If you want to define output, you need to write the output files in the "app" folder with the prefix "output-".

The script is called with two inputs arguments that are serialized JSON:

The first contains the input values for the non-file inputs (the name of the input as key and its value as value).
The second contains the path to the file inputs (the name of the input as key and the object containing the path as value).

import json
import sys
import os


def my_function (number, file) :

    with open(file["path"]) as f:
        contents = f.readlines()

    # Your code here

    return ["Return pipeline array", "output elem", "other elem"]

if __name__ == "__main__":

    # Pre-processing: Inputs
    parameters_inputs = json.loads(sys.argv[1])
    files_inputs = json.loads(sys.argv[2])

    # Call function
    result = my_function(**parameters_inputs, **files_inputs)

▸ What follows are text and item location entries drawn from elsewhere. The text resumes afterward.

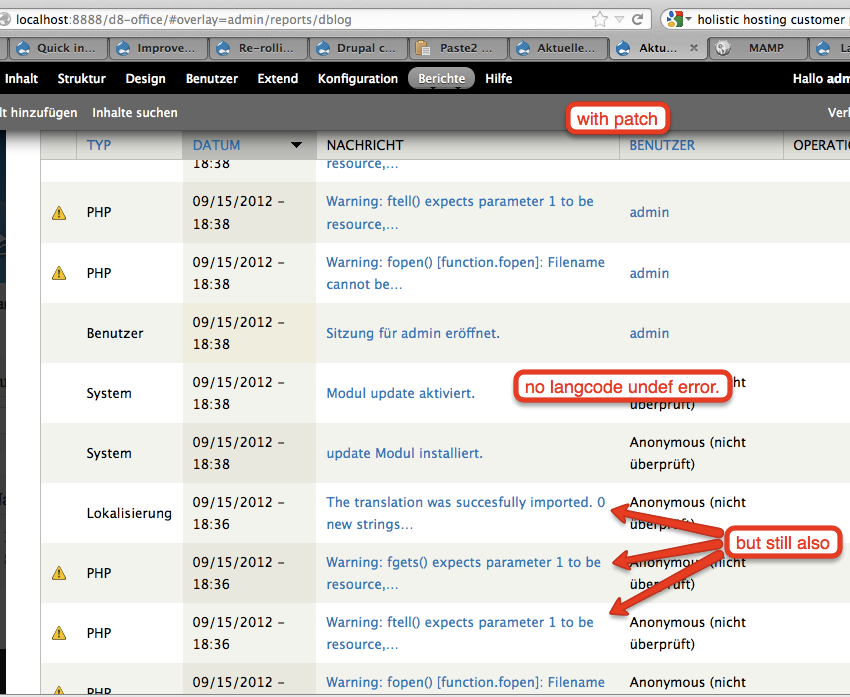Click the 'Inhalte suchen' shortcut link
The width and height of the screenshot is (850, 697).
click(x=134, y=112)
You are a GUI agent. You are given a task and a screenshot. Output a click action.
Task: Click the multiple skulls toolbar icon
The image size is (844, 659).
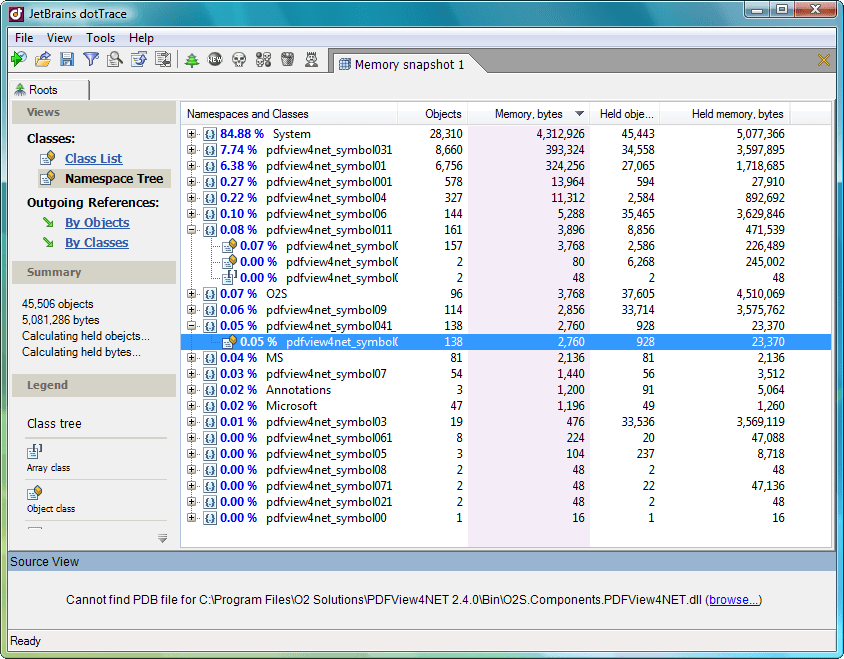[263, 60]
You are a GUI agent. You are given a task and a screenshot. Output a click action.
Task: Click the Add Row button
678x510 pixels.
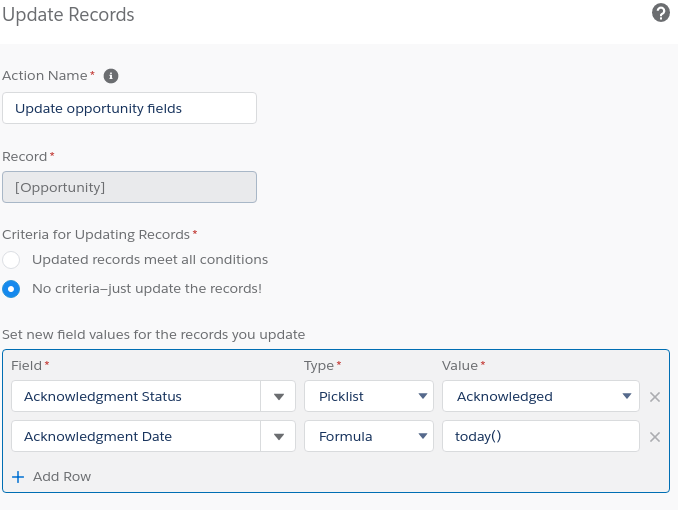pos(51,477)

    # Post-processing: Outputs
    output_dir = '/app'
    with open(os.path.join(output_dir, 'output-result_var'), 'w+') as f:
        json.dump(result, f)

    with open(os.path.join(output_dir, 'output-result_file'), 'w') as f:
        f.write('\n'.join(f'* {item}' for item in result))

Note

If you want to send or return a file by endpoint, you can only send or return 1 file in it. The mapping of other input and output must be done with something else.

Create a pipeline

Before creating a pipeline, you can add input and output as a classic pipeline, more information here To create pipelines with your DockerFile, you need to call the create_pipeline() function with just the name of the pipeline and the path to the DockerFile inside your repo. You don't have to specify the exact path to the code or function name because it will be taken from the DockerFile.

sdk.create_pipeline(
    pipeline_name="*your-custom-pipeline-name*",
    [description="*text with limit*"],
    [container_config = {
        [repository_url="*your-git-url*"],
        [repository_branch="*your-git-branch* or *your-git-tag*"],
        [repository_deploy_key="*your-private_key*"],
        [included_folders=["*your-folder-path*", ...]],
        [local_folder="*your-local-path*"],
        dockerfile_path="*your-dockerfile-path*",
    inputs=[Input(...)],
    outputs=[Output(...)],
}],
)

You can then use and deploy your pipeline as usual.